**TASK GOAL**
Return the entries below exactly as written.

Collected data
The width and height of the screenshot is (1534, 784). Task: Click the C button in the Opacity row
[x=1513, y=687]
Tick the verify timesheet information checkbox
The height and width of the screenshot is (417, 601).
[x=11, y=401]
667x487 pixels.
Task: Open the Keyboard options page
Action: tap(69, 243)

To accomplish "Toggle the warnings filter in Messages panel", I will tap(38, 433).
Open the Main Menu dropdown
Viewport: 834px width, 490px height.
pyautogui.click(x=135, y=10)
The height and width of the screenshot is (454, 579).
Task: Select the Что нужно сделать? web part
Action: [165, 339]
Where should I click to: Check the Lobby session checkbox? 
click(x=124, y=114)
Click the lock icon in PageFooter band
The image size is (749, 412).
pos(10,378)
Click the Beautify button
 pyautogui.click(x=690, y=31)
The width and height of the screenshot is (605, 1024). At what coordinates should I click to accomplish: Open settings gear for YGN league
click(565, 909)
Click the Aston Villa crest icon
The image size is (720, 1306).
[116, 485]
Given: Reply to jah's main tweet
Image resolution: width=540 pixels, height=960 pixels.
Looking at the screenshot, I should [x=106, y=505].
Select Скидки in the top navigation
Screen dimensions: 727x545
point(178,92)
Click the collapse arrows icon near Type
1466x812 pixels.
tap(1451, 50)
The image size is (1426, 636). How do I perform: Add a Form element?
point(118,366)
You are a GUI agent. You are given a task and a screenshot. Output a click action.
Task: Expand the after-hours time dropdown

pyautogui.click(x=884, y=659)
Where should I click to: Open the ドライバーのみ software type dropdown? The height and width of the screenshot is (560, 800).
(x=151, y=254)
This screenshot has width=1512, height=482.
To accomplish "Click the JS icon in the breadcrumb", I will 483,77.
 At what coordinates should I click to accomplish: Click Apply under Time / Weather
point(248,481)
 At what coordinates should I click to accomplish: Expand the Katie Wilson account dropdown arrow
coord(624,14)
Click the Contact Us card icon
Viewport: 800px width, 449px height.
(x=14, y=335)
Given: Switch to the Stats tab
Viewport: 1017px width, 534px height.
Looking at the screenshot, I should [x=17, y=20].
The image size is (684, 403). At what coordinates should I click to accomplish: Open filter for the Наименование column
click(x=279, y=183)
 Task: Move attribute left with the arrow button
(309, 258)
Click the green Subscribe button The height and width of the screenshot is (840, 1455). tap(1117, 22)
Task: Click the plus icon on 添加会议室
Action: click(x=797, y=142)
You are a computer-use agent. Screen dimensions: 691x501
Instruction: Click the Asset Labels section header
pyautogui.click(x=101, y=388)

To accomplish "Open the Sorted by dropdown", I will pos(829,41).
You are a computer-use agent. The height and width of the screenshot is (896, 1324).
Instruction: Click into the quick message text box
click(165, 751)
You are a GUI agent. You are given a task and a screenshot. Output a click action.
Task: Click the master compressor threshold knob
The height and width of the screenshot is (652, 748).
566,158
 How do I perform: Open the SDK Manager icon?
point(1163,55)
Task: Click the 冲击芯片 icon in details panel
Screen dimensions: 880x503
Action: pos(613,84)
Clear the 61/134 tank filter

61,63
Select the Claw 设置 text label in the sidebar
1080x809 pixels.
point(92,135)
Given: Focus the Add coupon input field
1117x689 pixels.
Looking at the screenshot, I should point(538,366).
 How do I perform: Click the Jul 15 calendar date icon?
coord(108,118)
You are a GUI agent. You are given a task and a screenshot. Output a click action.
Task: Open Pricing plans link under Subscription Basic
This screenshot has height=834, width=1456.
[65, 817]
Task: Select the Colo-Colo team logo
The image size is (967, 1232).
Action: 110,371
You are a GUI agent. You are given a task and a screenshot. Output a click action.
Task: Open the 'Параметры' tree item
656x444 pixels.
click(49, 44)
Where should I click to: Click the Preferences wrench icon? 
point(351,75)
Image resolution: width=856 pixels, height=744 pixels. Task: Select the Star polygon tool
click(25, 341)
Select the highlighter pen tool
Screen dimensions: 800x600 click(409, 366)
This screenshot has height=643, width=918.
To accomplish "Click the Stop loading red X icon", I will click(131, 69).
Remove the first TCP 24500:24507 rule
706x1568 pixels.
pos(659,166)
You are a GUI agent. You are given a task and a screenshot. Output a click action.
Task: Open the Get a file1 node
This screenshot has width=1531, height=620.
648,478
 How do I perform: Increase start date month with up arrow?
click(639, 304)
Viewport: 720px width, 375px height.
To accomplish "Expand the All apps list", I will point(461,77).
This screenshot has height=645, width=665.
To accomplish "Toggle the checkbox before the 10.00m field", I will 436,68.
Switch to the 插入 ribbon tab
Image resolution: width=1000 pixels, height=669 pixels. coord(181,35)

**COMPLETED EXERCISE**
The width and height of the screenshot is (1534, 784). Task: Click the C button in the Opacity row
[x=1513, y=687]
Tick the verify timesheet information checkbox
The height and width of the screenshot is (417, 601).
[x=11, y=401]
667x487 pixels.
Task: Open the Keyboard options page
Action: tap(69, 243)

To accomplish "Toggle the warnings filter in Messages panel", I will tap(38, 433).
Open the Main Menu dropdown
Viewport: 834px width, 490px height.
pyautogui.click(x=135, y=10)
The height and width of the screenshot is (454, 579).
Task: Select the Что нужно сделать? web part
Action: [165, 339]
Where should I click to: Check the Lobby session checkbox? 
click(x=124, y=114)
Click the lock icon in PageFooter band
The image size is (749, 412).
pos(10,378)
Click the Beautify button
 pyautogui.click(x=690, y=31)
The width and height of the screenshot is (605, 1024). At what coordinates should I click to accomplish: Open settings gear for YGN league
click(565, 909)
Click the Aston Villa crest icon
The image size is (720, 1306).
[116, 485]
Given: Reply to jah's main tweet
Image resolution: width=540 pixels, height=960 pixels.
Looking at the screenshot, I should [x=106, y=505].
Select Скидки in the top navigation
Screen dimensions: 727x545
point(178,92)
Click the collapse arrows icon near Type
1466x812 pixels.
tap(1451, 50)
The image size is (1426, 636). How do I perform: Add a Form element?
point(118,366)
You are a GUI agent. You are given a task and a screenshot. Output a click action.
Task: Expand the after-hours time dropdown

pyautogui.click(x=884, y=659)
Where should I click to: Open the ドライバーのみ software type dropdown? The height and width of the screenshot is (560, 800).
(x=151, y=254)
This screenshot has width=1512, height=482.
To accomplish "Click the JS icon in the breadcrumb", I will 483,77.
 At what coordinates should I click to accomplish: Click Apply under Time / Weather
point(248,481)
 At what coordinates should I click to accomplish: Expand the Katie Wilson account dropdown arrow
coord(624,14)
Click the Contact Us card icon
Viewport: 800px width, 449px height.
(x=14, y=335)
Given: Switch to the Stats tab
Viewport: 1017px width, 534px height.
Looking at the screenshot, I should [x=17, y=20].
The image size is (684, 403). At what coordinates should I click to accomplish: Open filter for the Наименование column
click(x=279, y=183)
 Task: Move attribute left with the arrow button
(309, 258)
Click the green Subscribe button The height and width of the screenshot is (840, 1455). tap(1117, 22)
Task: Click the plus icon on 添加会议室
Action: click(x=797, y=142)
You are a computer-use agent. Screen dimensions: 691x501
Instruction: Click the Asset Labels section header
pyautogui.click(x=101, y=388)

To accomplish "Open the Sorted by dropdown", I will pos(829,41).
You are a computer-use agent. The height and width of the screenshot is (896, 1324).
Instruction: Click into the quick message text box
click(165, 751)
You are a GUI agent. You are given a task and a screenshot. Output a click action.
Task: Click the master compressor threshold knob
The height and width of the screenshot is (652, 748).
566,158
 How do I perform: Open the SDK Manager icon?
point(1163,55)
Task: Click the 冲击芯片 icon in details panel
Screen dimensions: 880x503
Action: pos(613,84)
Clear the 61/134 tank filter

61,63
Select the Claw 设置 text label in the sidebar
1080x809 pixels.
point(92,135)
Given: Focus the Add coupon input field
1117x689 pixels.
Looking at the screenshot, I should point(538,366).
 How do I perform: Click the Jul 15 calendar date icon?
coord(108,118)
You are a GUI agent. You are given a task and a screenshot. Output a click action.
Task: Open Pricing plans link under Subscription Basic
This screenshot has height=834, width=1456.
[65, 817]
Task: Select the Colo-Colo team logo
The image size is (967, 1232).
Action: 110,371
You are a GUI agent. You are given a task and a screenshot. Output a click action.
Task: Open the 'Параметры' tree item
656x444 pixels.
click(49, 44)
Where should I click to: Click the Preferences wrench icon? 
point(351,75)
Image resolution: width=856 pixels, height=744 pixels. Task: Select the Star polygon tool
click(25, 341)
Select the highlighter pen tool
Screen dimensions: 800x600 click(409, 366)
This screenshot has height=643, width=918.
To accomplish "Click the Stop loading red X icon", I will click(131, 69).
Remove the first TCP 24500:24507 rule
706x1568 pixels.
pos(659,166)
You are a GUI agent. You are given a task and a screenshot. Output a click action.
Task: Open the Get a file1 node
This screenshot has width=1531, height=620.
648,478
 How do I perform: Increase start date month with up arrow?
click(639, 304)
Viewport: 720px width, 375px height.
To accomplish "Expand the All apps list", I will point(461,77).
This screenshot has height=645, width=665.
To accomplish "Toggle the checkbox before the 10.00m field", I will 436,68.
Switch to the 插入 ribbon tab
Image resolution: width=1000 pixels, height=669 pixels. coord(181,35)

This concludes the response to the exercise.